Vermosse was last known to be living below his means in a bungalow near Lake Park, which is where Chris and Devon had just been. "No Vermosse or Ortega, Sammy. Not yet. But we did see Vermosse's ex-girlfriend. I gotta say… she didn't seem too unhappy about his being gone."

"Does she know where he is?" Rita asked hopefully.

"Not exactly. But she did say that Vermosse has been spending a lot of time lately with"

"Oh let me guess, Sam," Rita broke in, "with Ortega?"

"Ding, ding, ding. Sammy, you're very good at this." Chris was smiling widely now. He and Rita were closing in. And any playfulness back in Rita's game made him a very happy man.

"Well let's hope we find Vermosse soon, with Ortega," Rita said. "I'm tired of him being three steps ahead of us."

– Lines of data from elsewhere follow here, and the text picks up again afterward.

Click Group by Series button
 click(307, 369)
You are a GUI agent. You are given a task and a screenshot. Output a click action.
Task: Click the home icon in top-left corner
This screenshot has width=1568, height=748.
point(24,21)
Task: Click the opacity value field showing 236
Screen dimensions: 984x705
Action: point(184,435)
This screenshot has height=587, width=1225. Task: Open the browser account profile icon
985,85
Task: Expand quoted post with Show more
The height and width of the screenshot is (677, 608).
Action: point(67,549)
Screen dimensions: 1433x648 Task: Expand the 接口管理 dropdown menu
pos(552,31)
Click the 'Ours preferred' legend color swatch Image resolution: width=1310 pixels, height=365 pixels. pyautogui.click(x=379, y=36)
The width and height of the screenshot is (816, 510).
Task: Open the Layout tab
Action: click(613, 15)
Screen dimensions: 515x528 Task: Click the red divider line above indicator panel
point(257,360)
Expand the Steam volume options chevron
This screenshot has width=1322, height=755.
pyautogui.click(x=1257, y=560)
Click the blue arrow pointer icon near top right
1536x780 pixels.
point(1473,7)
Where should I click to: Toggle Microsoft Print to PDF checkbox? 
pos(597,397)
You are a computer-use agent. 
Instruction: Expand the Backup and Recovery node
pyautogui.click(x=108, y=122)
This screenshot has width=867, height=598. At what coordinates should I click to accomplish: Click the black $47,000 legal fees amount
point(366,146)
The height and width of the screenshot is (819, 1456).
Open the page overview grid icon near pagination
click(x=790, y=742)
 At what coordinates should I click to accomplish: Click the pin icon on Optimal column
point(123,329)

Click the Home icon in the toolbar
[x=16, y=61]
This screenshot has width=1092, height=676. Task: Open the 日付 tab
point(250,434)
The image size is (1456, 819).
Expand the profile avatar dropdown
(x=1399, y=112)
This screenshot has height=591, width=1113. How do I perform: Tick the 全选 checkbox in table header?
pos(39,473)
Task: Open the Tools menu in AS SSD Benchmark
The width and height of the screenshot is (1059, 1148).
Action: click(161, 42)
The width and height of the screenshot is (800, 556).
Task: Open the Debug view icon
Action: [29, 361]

"I hear you, Sammy. You get anywhere with Tina?"

"She can't be sure about either guy, but she thought Ortega looked a bit like the man she saw. And she certainly looked like she'd seen the devil when I showed her his picture."

"Well he is a handsome one. And we may be in luck. Vermosse's ex said Ortega was staying a friend's house, up near Juno Beach."

"Nice friends," Rita said. Juno Beach was one of the ritzier neighborhoods in town, which was saying something in Palm Beach.

"Well," Chris said in mock sympathy, "we wouldn't want the young man to have to suffer."

"No, Sammy. We wouldn't want that." Neither one could muster much sympathy for the rich and badly behaved. They didn't mind the rich per se, just the ones who thought that having money bought them out of the need to play by the rules. That is, most of them. "You have an address in Juno Beach or a name for these friends of Ortega?"

"We're working on it now. You want to meet us near the credit union off Route 1, in Juno Ridge, and we'll head up from there?"

"On my way, Sammy." Rita clicked off the call and jumped into her car. If traffic stayed light, she could be there in fifteen minutes. They were going to nail this bastard, and she wanted to be the first one through the door when they did.